Find the word "услуги" in the records and copy every line where it occurs.

────

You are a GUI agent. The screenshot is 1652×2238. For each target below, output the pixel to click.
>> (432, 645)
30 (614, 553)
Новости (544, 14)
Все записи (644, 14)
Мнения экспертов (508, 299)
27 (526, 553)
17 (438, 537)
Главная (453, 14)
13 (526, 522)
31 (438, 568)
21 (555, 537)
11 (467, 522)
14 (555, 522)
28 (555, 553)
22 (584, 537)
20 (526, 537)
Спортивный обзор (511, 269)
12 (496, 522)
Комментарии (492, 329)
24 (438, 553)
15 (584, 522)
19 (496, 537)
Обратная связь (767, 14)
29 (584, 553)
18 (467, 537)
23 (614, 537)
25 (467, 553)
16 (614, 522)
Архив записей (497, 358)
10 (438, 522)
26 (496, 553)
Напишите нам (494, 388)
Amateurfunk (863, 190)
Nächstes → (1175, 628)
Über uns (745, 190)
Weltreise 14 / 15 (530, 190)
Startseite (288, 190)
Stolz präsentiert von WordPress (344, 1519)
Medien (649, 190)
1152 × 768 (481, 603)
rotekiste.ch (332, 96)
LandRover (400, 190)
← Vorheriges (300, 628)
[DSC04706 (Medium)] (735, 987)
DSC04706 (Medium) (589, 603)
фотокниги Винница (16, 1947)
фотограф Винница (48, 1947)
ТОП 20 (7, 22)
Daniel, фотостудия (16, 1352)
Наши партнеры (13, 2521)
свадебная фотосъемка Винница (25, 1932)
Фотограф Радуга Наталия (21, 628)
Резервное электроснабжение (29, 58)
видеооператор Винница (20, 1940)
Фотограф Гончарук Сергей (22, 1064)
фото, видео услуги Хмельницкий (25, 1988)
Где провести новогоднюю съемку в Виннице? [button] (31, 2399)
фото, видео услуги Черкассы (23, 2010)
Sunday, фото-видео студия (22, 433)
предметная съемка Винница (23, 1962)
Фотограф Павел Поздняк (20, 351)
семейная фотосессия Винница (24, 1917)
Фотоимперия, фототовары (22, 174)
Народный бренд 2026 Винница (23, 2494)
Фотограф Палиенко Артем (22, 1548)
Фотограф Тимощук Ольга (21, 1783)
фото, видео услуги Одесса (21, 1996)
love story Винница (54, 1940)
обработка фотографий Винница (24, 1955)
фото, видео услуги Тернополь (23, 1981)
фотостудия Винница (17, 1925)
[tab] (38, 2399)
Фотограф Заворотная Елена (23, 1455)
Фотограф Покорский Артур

────

■ COMPLETED TASK ■
фото, видео услуги Хмельницкий (25, 1988)
фото, видео услуги Черкассы (23, 2010)
фото, видео услуги Одесса (21, 1996)
фото, видео услуги Тернополь (23, 1981)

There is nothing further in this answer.